Matt Coates opened the day with a presentation on approaches to service availability and readiness and intervention coverage. Dr. Fred Amegashie of the Liberia NCDI Poverty Commission shared their team’s experience in measuring service availability. The groups then worked through a skill set using facility surveys to assess the availability of services using national data sources.
The large group was then divided into groups to watch four Voices of NCDI Poverty videos, and then work together to develop a care delivery value chain for severe NCDIs such as type 1 diabetes, rheumatic heart disease, pediatric cancer and severe mental health disorders. Dr. Emily Wroe then led the group through a large brainstorm to identify opportunities for NCDI service integration and decentralization.
Next, Dr. Gene Bukhman walked the group through health services prioritized on Day 2 can be integrated and decentralized across the national health system. Dr. Darius Fenelon, from PIH’s sister organization Zanmi Lasante and the Haiti National NCDI Poverty Commission, then demonstrated how this organization of health services had been conducted by their team.
Finally, Dr. Paul Park presented on clinical models of NCDI service delivery at first-level hospitals as seen across PIH sites in Rwanda and Malawi. Dr. Christian Rusangwa subsequently followed to present on the national scale-up of the “PEN-Plus” model in Rwanda.
Day 4 – Determining and mobilizing resources and stakeholders for action
SP Kaulanee moderated and guided the final day of the workshop. Dr. Neil Gupta opened the day with a presentation on the costing of prioritized NCDI interventions and Dr.
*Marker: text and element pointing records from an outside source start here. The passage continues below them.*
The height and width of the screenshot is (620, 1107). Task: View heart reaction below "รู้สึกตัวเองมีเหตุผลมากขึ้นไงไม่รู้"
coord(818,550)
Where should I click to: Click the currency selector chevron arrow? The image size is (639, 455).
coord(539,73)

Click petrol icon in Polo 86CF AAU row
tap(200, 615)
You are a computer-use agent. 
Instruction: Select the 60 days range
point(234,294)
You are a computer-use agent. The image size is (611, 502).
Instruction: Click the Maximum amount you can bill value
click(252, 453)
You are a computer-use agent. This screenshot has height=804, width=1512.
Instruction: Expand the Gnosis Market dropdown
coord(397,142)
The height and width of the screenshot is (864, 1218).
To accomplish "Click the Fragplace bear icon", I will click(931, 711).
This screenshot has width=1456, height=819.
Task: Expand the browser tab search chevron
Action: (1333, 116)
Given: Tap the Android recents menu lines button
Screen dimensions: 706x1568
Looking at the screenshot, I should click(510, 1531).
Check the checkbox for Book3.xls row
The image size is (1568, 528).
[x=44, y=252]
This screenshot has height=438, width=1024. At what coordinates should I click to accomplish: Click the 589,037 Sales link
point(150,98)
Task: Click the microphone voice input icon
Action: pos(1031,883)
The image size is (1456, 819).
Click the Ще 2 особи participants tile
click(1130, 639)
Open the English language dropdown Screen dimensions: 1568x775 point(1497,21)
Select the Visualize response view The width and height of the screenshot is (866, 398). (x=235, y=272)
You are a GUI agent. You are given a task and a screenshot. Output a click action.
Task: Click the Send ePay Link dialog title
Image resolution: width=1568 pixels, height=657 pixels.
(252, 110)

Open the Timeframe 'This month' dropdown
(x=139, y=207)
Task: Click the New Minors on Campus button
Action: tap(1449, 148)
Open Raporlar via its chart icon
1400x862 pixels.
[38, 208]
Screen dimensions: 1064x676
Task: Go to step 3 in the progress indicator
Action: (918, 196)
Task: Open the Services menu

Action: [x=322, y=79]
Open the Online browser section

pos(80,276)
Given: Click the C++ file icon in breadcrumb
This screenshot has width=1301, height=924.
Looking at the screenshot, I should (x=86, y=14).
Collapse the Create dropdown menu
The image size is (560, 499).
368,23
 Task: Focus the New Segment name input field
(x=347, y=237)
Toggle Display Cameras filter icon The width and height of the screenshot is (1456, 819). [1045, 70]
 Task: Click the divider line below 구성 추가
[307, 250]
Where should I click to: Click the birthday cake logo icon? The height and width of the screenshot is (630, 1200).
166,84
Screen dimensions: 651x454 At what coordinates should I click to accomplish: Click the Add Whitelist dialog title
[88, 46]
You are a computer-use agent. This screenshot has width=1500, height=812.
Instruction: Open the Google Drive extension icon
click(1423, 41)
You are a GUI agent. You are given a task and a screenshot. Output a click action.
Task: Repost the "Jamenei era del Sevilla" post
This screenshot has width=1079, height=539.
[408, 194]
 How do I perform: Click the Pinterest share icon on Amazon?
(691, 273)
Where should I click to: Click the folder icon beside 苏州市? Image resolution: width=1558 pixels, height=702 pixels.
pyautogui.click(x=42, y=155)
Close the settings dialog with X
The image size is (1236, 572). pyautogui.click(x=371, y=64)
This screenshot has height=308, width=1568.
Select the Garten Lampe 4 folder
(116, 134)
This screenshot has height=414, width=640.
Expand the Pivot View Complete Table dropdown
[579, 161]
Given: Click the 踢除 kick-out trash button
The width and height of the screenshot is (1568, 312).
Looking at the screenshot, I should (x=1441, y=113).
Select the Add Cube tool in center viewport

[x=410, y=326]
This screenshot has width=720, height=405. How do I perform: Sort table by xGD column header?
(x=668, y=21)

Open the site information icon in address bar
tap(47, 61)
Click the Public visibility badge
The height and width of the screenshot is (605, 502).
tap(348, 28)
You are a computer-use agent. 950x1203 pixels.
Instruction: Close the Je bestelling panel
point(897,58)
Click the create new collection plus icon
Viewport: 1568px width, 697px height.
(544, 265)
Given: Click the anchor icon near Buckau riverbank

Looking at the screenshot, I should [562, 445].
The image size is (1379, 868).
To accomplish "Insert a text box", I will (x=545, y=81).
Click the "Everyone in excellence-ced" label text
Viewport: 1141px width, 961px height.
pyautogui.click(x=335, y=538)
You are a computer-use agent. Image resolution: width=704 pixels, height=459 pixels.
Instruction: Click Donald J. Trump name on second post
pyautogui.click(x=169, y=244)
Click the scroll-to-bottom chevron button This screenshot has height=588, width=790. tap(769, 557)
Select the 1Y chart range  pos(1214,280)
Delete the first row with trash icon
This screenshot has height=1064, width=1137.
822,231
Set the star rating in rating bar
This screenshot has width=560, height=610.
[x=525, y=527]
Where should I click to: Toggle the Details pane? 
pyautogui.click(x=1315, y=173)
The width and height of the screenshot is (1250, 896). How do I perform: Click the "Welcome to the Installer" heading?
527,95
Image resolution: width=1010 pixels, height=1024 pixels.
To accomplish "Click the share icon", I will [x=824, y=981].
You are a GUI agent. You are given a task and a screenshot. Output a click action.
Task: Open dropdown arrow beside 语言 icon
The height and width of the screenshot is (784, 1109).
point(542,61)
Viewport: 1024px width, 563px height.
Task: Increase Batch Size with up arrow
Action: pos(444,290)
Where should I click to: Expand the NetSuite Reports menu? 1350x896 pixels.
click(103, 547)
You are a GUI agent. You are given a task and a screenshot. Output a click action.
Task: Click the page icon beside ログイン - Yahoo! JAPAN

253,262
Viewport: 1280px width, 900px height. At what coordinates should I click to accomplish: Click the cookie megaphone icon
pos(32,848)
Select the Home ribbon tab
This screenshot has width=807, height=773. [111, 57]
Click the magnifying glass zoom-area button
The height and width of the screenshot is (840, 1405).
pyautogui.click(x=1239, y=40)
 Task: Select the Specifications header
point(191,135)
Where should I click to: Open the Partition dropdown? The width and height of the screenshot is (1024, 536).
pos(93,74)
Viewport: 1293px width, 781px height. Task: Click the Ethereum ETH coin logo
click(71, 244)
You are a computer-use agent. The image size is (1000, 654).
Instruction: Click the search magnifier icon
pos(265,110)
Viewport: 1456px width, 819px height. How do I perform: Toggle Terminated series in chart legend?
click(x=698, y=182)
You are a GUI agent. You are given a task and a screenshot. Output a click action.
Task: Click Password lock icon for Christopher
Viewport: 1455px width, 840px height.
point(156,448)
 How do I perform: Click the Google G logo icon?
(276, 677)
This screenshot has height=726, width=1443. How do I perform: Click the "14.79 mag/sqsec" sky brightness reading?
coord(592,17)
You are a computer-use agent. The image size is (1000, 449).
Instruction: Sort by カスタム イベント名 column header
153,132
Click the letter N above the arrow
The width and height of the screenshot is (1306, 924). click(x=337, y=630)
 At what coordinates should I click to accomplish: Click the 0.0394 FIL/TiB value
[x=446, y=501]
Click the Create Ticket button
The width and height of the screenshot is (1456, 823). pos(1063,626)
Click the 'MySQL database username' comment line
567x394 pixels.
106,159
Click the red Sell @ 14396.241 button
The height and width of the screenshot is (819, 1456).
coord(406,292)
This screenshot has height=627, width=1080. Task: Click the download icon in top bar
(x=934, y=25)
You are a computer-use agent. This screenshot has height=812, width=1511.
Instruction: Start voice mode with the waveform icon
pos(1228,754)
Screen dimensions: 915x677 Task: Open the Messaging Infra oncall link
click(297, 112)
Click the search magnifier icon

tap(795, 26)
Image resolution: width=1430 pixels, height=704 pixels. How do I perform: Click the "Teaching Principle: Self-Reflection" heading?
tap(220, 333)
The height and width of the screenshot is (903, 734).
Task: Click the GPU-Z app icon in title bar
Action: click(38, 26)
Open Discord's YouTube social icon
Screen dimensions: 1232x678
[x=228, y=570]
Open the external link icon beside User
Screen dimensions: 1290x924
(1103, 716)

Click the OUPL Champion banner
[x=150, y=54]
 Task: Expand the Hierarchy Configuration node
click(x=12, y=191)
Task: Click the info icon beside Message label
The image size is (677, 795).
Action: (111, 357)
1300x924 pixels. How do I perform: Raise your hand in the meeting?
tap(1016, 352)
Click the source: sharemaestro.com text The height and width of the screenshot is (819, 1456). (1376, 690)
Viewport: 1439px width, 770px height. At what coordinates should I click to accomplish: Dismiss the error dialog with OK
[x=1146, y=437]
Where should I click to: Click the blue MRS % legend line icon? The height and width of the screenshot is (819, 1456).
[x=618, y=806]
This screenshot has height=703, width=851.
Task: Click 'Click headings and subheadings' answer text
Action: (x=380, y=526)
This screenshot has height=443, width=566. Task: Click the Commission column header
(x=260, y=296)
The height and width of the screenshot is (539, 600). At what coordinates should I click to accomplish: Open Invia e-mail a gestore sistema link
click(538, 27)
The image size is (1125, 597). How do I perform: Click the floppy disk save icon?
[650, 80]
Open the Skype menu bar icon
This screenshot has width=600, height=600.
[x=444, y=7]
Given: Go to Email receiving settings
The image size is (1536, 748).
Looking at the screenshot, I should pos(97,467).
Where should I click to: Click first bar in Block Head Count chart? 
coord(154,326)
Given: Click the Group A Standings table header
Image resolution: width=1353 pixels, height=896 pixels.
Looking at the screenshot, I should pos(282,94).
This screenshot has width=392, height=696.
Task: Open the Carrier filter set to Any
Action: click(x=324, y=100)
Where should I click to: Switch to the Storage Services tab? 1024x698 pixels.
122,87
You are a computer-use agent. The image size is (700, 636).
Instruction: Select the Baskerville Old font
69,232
Solomon Memire built on this presentation by highlighting the work that had been on fiscal space analysis by the Ethiopia NCDI Poverty Commission. The groups were then led through two concrete exercises to understand how to cost prioritized health interventions and analyze fiscal space in their own national context.
The conversation continued as Dr. Gene Bukhman presented on global donor funding and fiscal global space for NCDIs. Amy McLaughlin followed-up the presentation with an overview of global NCDI policy and opportunities for advocacy in 2019 for NCDs.
The day concluded with a panel discussion with all existing National NCDI Poverty Commissioners to offer insight into their Commission experience and share how their respective Commissions had acted as a catalyst for national change and impact, leading to a rich discussion between country teams.
After an incredibly full four days, Drs. Gene Bukhman and Neil Gupta closed the workshop with key highlights and lessons from each day. The incredible discussions that began in Dubai will continue as the work of the National NCDI Poverty Commissions strengthen, with many opportunities for collaboration in the coming year.